= Directions =
Every record here needs to be retyped exactly.

= Entries shown =

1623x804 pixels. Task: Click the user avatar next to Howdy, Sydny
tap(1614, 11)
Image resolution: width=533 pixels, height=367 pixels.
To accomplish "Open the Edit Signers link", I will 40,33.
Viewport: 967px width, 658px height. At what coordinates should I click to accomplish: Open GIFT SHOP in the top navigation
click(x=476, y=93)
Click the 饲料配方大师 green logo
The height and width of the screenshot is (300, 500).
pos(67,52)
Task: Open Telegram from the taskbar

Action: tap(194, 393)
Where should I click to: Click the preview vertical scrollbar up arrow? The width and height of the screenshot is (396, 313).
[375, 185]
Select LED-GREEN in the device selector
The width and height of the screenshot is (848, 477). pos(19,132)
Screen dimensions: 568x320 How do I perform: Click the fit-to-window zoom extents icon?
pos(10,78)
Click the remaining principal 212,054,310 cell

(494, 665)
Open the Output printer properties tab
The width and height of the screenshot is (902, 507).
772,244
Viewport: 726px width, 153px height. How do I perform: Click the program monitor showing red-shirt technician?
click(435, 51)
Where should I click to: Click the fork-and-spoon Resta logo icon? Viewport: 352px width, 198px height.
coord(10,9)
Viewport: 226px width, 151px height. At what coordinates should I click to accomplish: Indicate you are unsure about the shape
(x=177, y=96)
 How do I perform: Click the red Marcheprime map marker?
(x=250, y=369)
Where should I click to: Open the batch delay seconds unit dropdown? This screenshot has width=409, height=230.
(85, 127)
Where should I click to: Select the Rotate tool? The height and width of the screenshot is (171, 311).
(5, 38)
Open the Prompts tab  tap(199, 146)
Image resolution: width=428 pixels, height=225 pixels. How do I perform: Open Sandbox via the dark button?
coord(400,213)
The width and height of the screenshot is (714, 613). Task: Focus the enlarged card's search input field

= Solution =
1623x804 pixels. Task: Click the user avatar next to Howdy, Sydny
tap(1614, 11)
Image resolution: width=533 pixels, height=367 pixels.
To accomplish "Open the Edit Signers link", I will 40,33.
Viewport: 967px width, 658px height. At what coordinates should I click to accomplish: Open GIFT SHOP in the top navigation
click(x=476, y=93)
Click the 饲料配方大师 green logo
The height and width of the screenshot is (300, 500).
pos(67,52)
Task: Open Telegram from the taskbar

Action: tap(194, 393)
Where should I click to: Click the preview vertical scrollbar up arrow? The width and height of the screenshot is (396, 313).
[375, 185]
Select LED-GREEN in the device selector
The width and height of the screenshot is (848, 477). pos(19,132)
Screen dimensions: 568x320 How do I perform: Click the fit-to-window zoom extents icon?
pos(10,78)
Click the remaining principal 212,054,310 cell

(494, 665)
Open the Output printer properties tab
The width and height of the screenshot is (902, 507).
772,244
Viewport: 726px width, 153px height. How do I perform: Click the program monitor showing red-shirt technician?
click(435, 51)
Where should I click to: Click the fork-and-spoon Resta logo icon? Viewport: 352px width, 198px height.
coord(10,9)
Viewport: 226px width, 151px height. At what coordinates should I click to accomplish: Indicate you are unsure about the shape
(x=177, y=96)
 How do I perform: Click the red Marcheprime map marker?
(x=250, y=369)
Where should I click to: Open the batch delay seconds unit dropdown? This screenshot has width=409, height=230.
(85, 127)
Where should I click to: Select the Rotate tool? The height and width of the screenshot is (171, 311).
(5, 38)
Open the Prompts tab  tap(199, 146)
Image resolution: width=428 pixels, height=225 pixels. How do I perform: Open Sandbox via the dark button?
coord(400,213)
The width and height of the screenshot is (714, 613). Task: Focus the enlarged card's search input field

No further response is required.